Page excerpt:
************
View Single Post
  #62   Report Post  
Posted to rec.crafts.metalworking
Joseph Gwinn Joseph Gwinn is offline
external usenet poster
 
Posts: 1,966
Default Which tool is needed. . . ?

In article ,
"Ed Huntress" wrote:

"Joseph Gwinn" wrote in message
...
In article ,
"Ed Huntress" wrote:

[snip]
Anyway, thanks for the tip. I would love to go for this in a big way, but
it isn't in the cards right now. I'm engaged in conversation with Dr.
Senft on
Stirling engine lubrication, and the outcome is going to eat me up for
months to come. d8-)

Is there a good solution? I recall that this was one of the big
issues.

You'll have to read my article, should I succeed in gathering enough info
to
write one. There are solutions that work; different solutions for
different
realms, from low-temperature-differential types to fractional-horsepower
mule motors, up to 100-hp-plus automotive engines. The solutions are all
different. Senft has put me on to a guy who apparently is one of the
world's
experts on automotive Stirlings, and who knows the big-time lubrication
solutions, both for kinematic engines and for free-piston types. I
haven't
talked to him yet. I'm looking forward to doing so.


Please keep us posted. It's even on topic, too.


I will if I get anything useful. There's a big book about the history of the
Philips Stirlings, which I've never seen. I'll have to ask one of the
experts if it contains any good info on lubrication.

The basic story is that free-piston Stirlings are using dynamic gas
bearings -- which is to say, the pistons are designed to center themselves
on a film of the working gas. Low-temperature-differential Stirlings
generally run dry, often with graphite pistons (another issue; it's not as
clear as it seems, because synthetic graphite is not lubricious). Other
bearings in those engines are dry-running ball bearings.
************
Instructions:
A: List every person named in the forum post.
B: Repeat the stretch of the forum post from "Posts: 1,966" through "conversation with Dr." word for word.

Data excerpt:
************
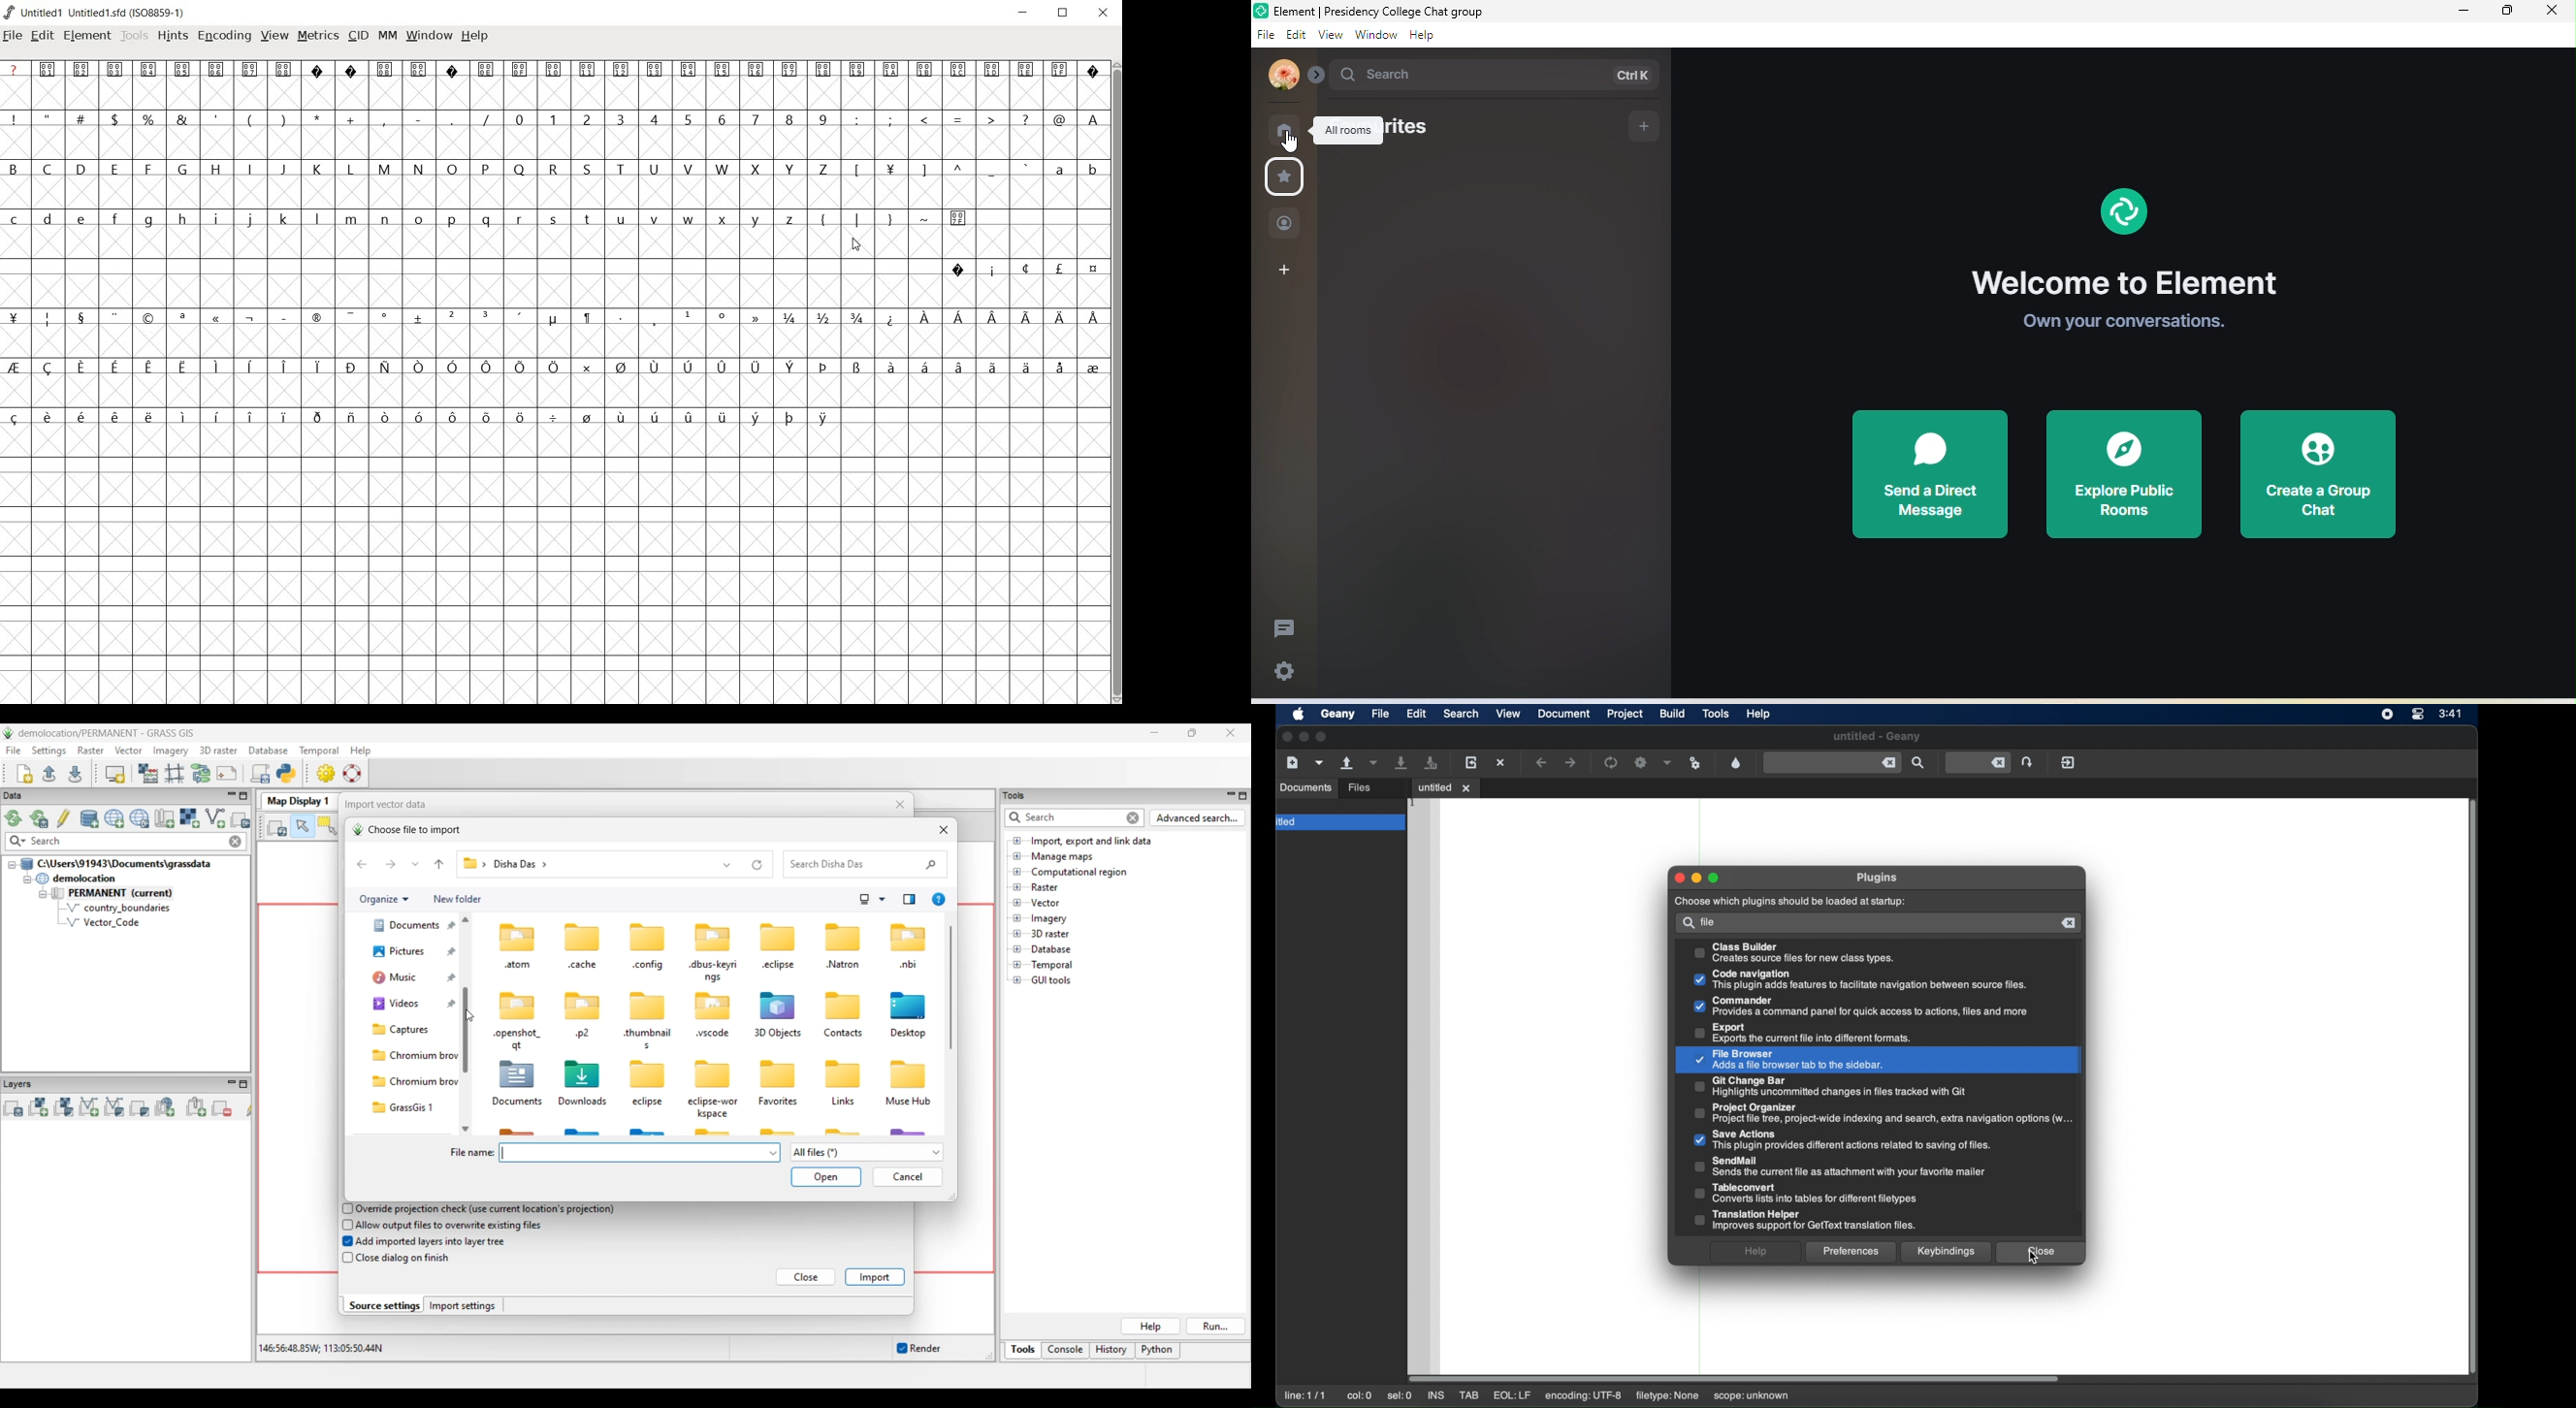 Image resolution: width=2576 pixels, height=1428 pixels. Describe the element at coordinates (1711, 922) in the screenshot. I see `file` at that location.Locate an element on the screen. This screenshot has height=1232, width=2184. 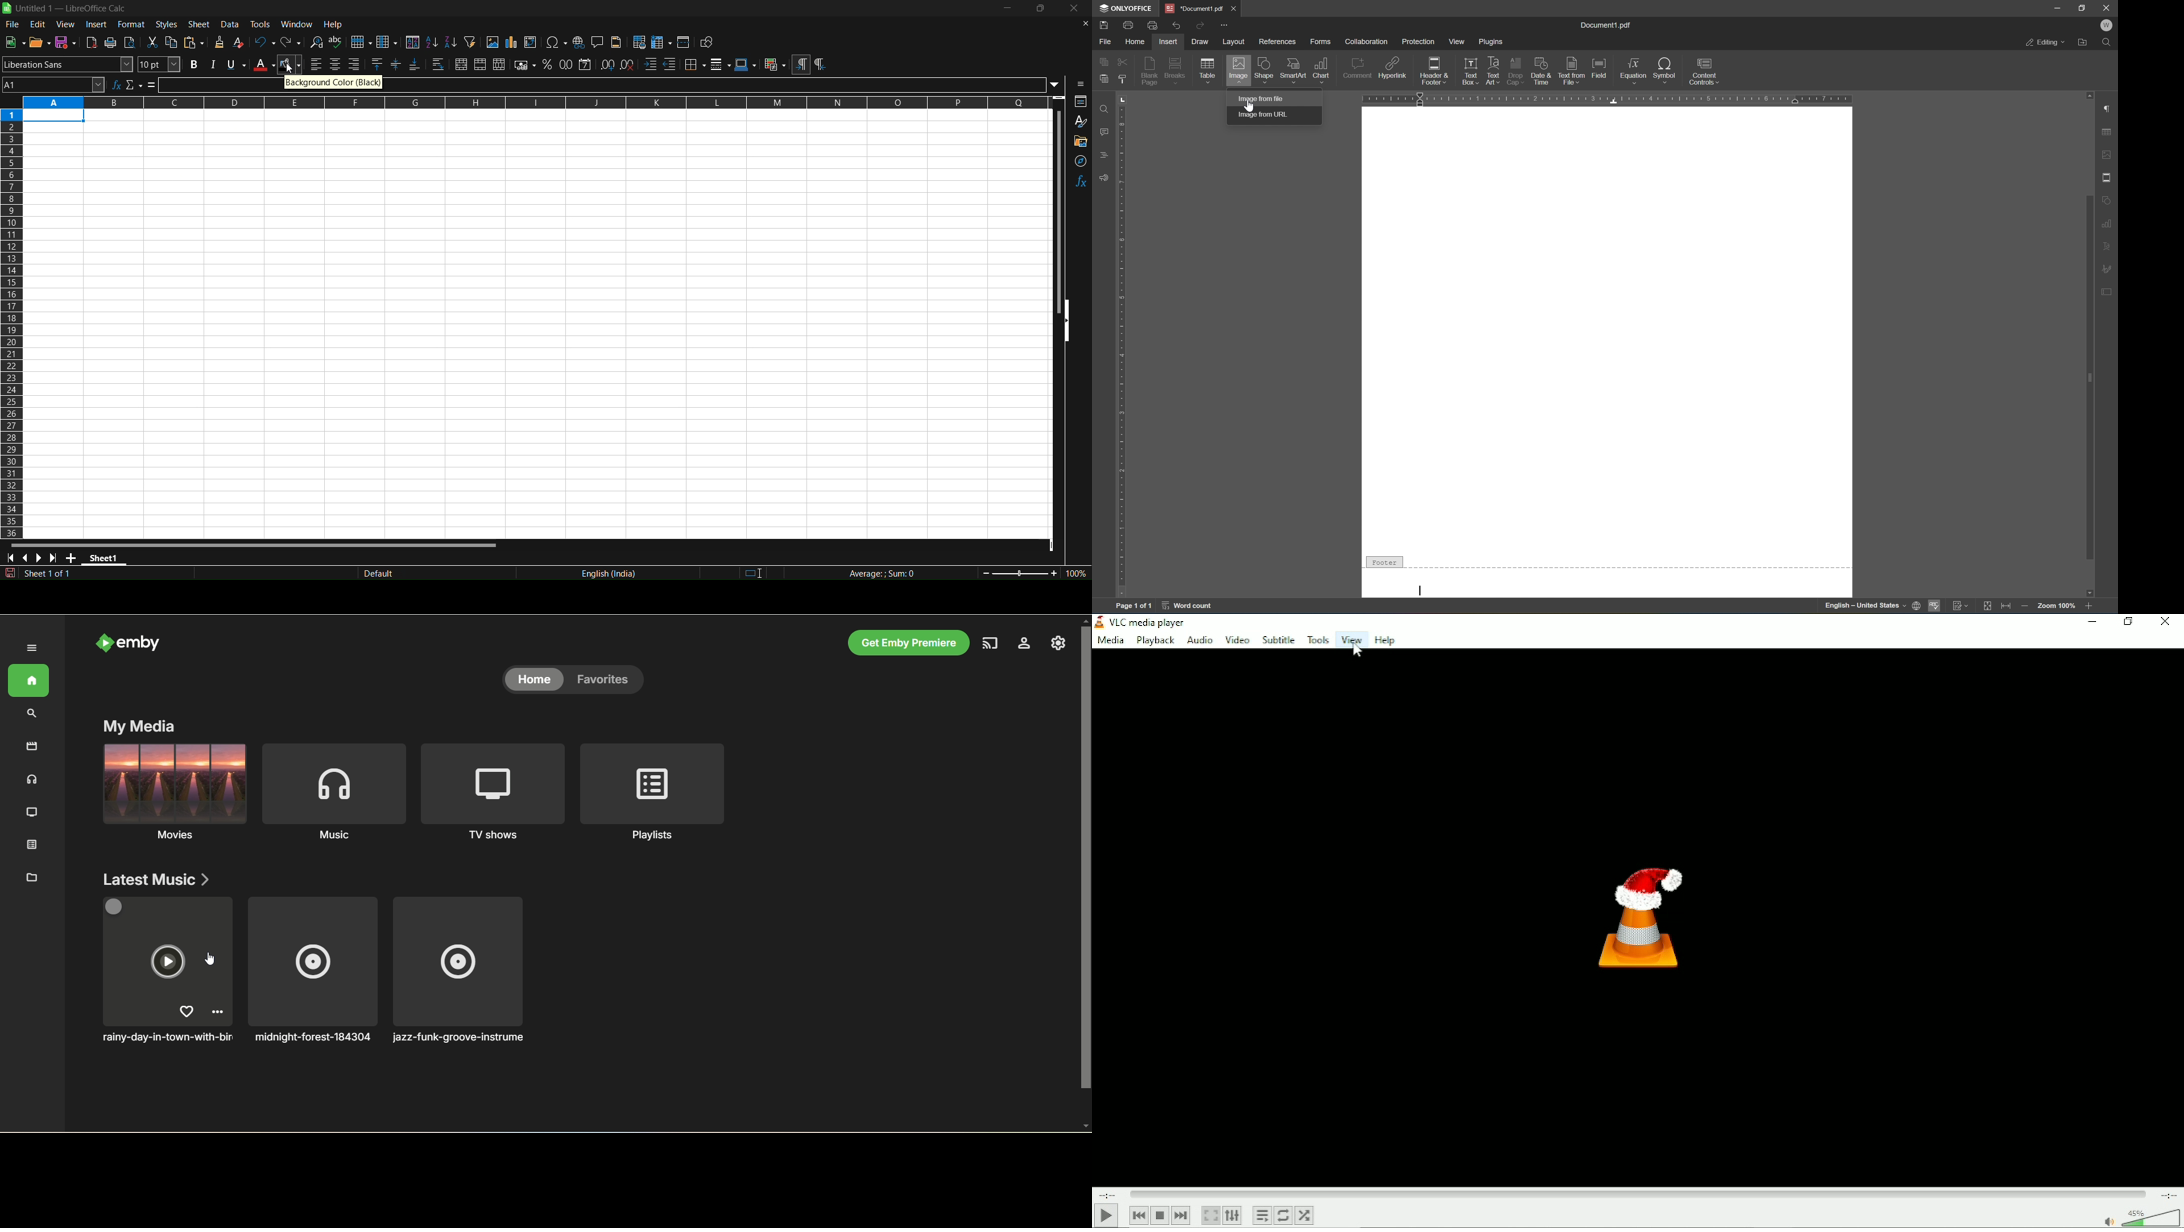
split window is located at coordinates (684, 43).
************
Answers for the tasks:
A: Joseph Gwinn, Ed Huntress, Dr. Senft

B:
Posts: 1,966
Default Which tool is needed. . . ?

In article ,
"Ed Huntress" wrote:

"Joseph Gwinn" wrote in message
...
In article ,
"Ed Huntress" wrote:

[snip]
Anyway, thanks for the tip. I would love to go for this in a big way, but
it isn't in the cards right now. I'm engaged in conversation with Dr.